Tibetan Plateau much older than thought, new study finds
Researchers' radioactive dating finds high topography began maybe 30 million years ago
The rise of one of the highest, flattest places on Earth, the Tibetan Plateau in China's Sichuan province, began much earlier than thought, according to a new study.
"Our study suggests that high topography began to develop as early as 30 million years ago, and perhaps was present even earlier," Penn State researcher Eric Kirby said in a statement.
Most researchers believe the high mountains in eastern Tibet developed during the past 10 million to 15 million years as deep crust beneath the central Tibetan Plateau flowed to the surface, thickening the Earth's crust and causing the area to rise, Kirby said. But Kirby and his colleagues used radioactive dating to find the uplift began twice as early.
The study may help scientists better understand the complicated processes going on beneath the Himalayan Mountains and the Tibetan Plateau.
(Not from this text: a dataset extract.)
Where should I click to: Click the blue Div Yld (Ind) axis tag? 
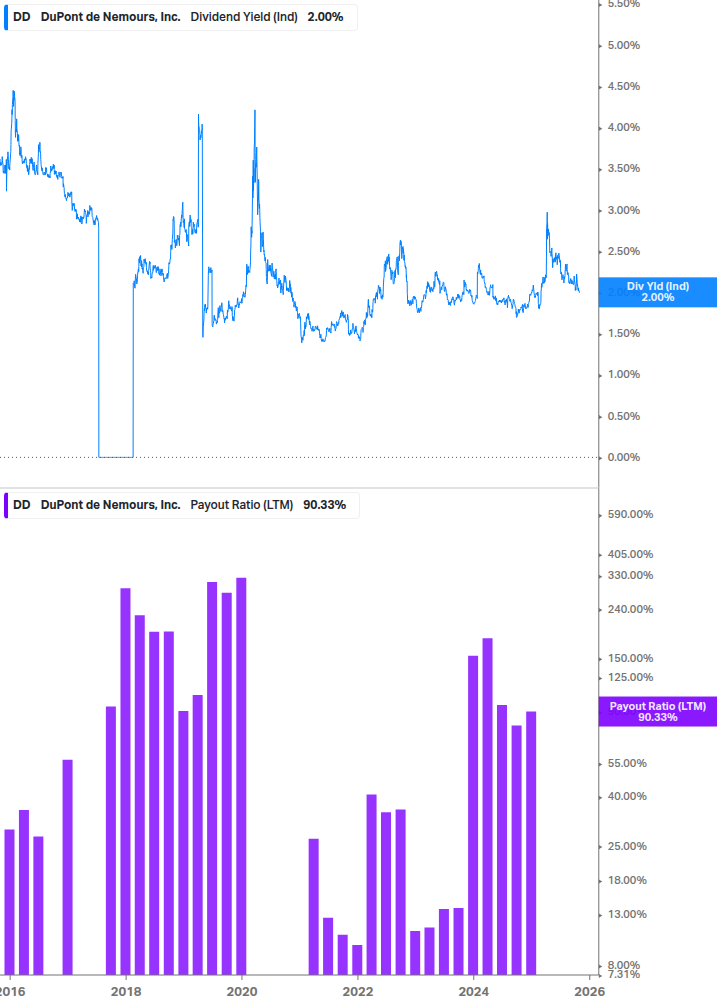pos(658,292)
The Tibetan Plateau, with an average elevation of about 16,000 feet (4,900 meters), lies at the intersection of the most vigorous collision of continental plates on the planet, where the Indian continental plate rams into the Eurasian plate and dives beneath it.
Kirby looked at samples taken from the hanging wall of the Yingxiu-Beichuan fault, the primary fault responsible for the 2008 Wenchuan earthquake in Sichuan. The researchers used a variety of dating methods, including uranium-thorium radiometric dating, to tease out the ages of the rocks, which tells when they formed and gives clues to when they lifted. This method determines the age of a material by measuring the relative abundance of uranium-234 and thorium-230. The former decays into the latter at a known rate, and by looking at relative levels of each in a given rock layer, scientists can guess the age of the rocks.
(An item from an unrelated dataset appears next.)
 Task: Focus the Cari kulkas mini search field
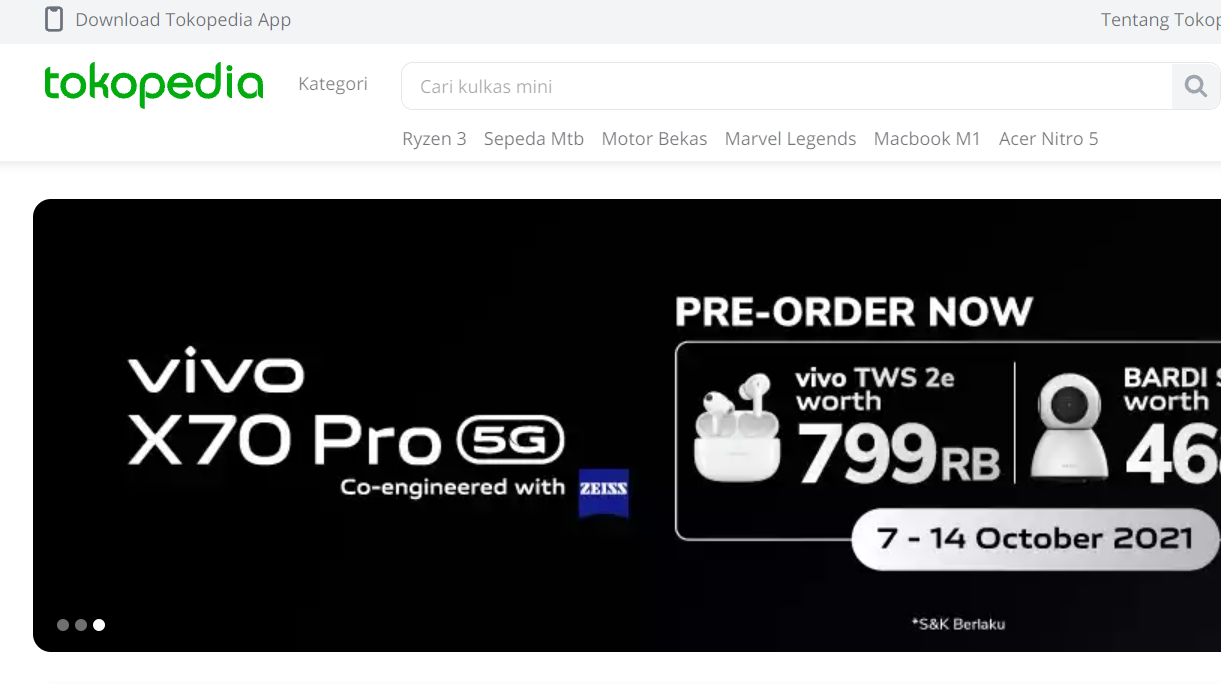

The results of the testing, detailed Aug. 5 in the online edition of the journal Nature Geoscience, suggest rocks in the area formed about 30 million to 50 million years ago while undergoing intense erosion. After the collision of the Indian and Eurasian plates began about 50 million years ago, portions of the Tibetan plateau began to lift. As the collision progressed, material from the lithosphere (the solid outer shell of the planet) below the surface crust was pushed toward the east, toward modern-day China. But exactly how and when this happened is a matter of debate. This study suggests this process started earlier than some have assumed.
"These results challenge the idea that the topographic relief along the margin of the plateau developed entirely in the Late Miocene, 5 to 10 million years ago," Kirby said. "The period of rapid erosion between 25 to 30 million years ago could only be sustained if the mountains were not only present but actively growing at this time."